Sprague tossed the neck of the shattered glass tube aside and returned the brown-duck shooting-coat to its owner. Benson put it on, and was curious enough to say: “Did you think you could find out what Stribling’s protective mixture was from those grease-spots?”

“Mere force of habit,” laughed the chemist, putting on his own coat. “I’m obliged to analyze everything I get hold of, you know; it’s a sort of disease with me, I guess.”

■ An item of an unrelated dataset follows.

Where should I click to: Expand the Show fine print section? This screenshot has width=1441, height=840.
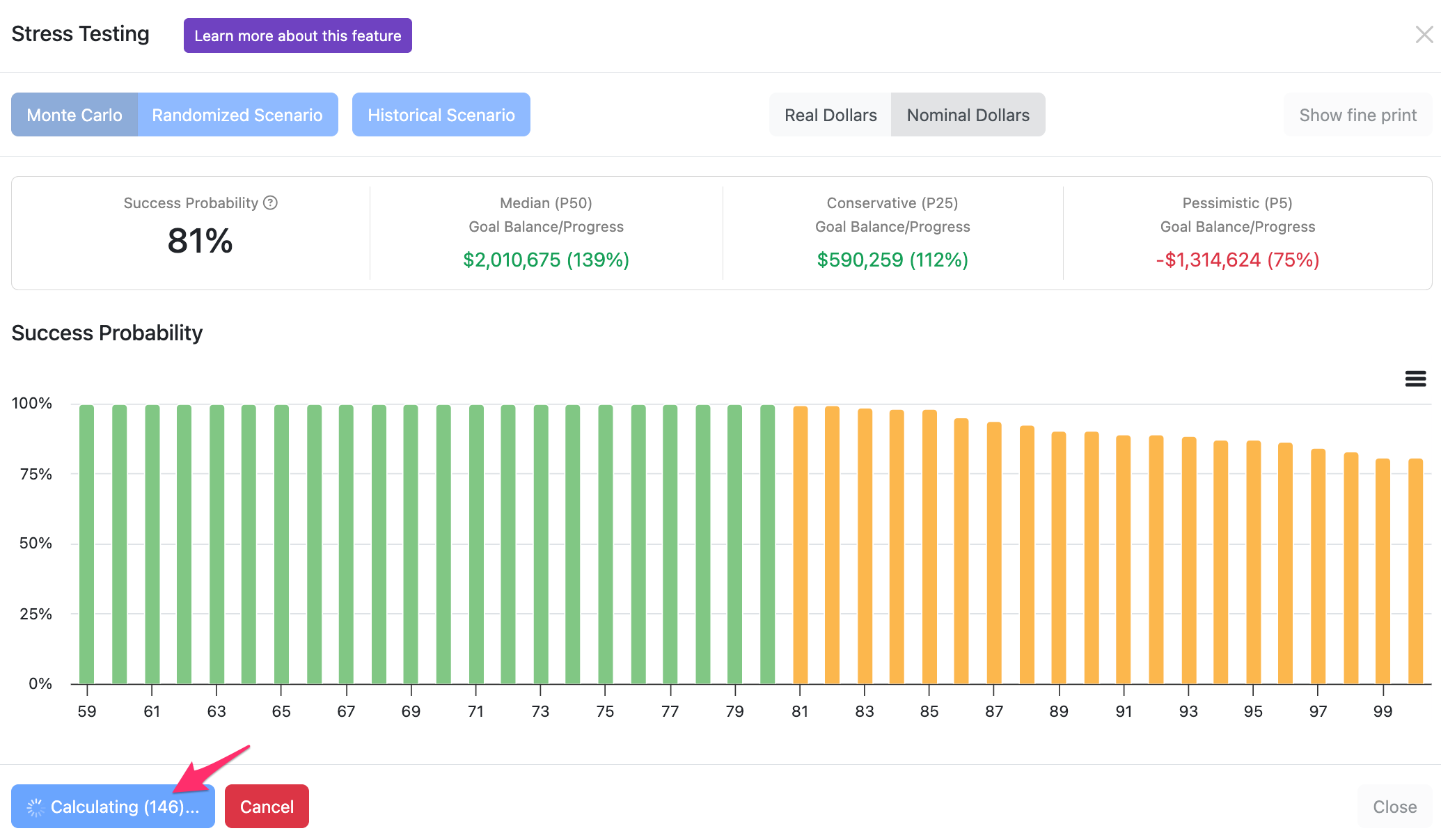1357,115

“But could you tell what it was, just from those discolored washings?” queried Maxwell.

“Perfectly. Mr. Stribling’s ‘patent’ is a compound in which the chief ingredient is a grease derived from the spent lye of the soap-makers, and one of the principal uses of which in the arts is, as Mr. Stribling says, to keep oils, and other things, from drying out.” Then, more pointedly to the superintendent: “I suppose you’ll go up to the tunnel and look the job over, making our careful young friend Stribling entirely happy, won’t you?”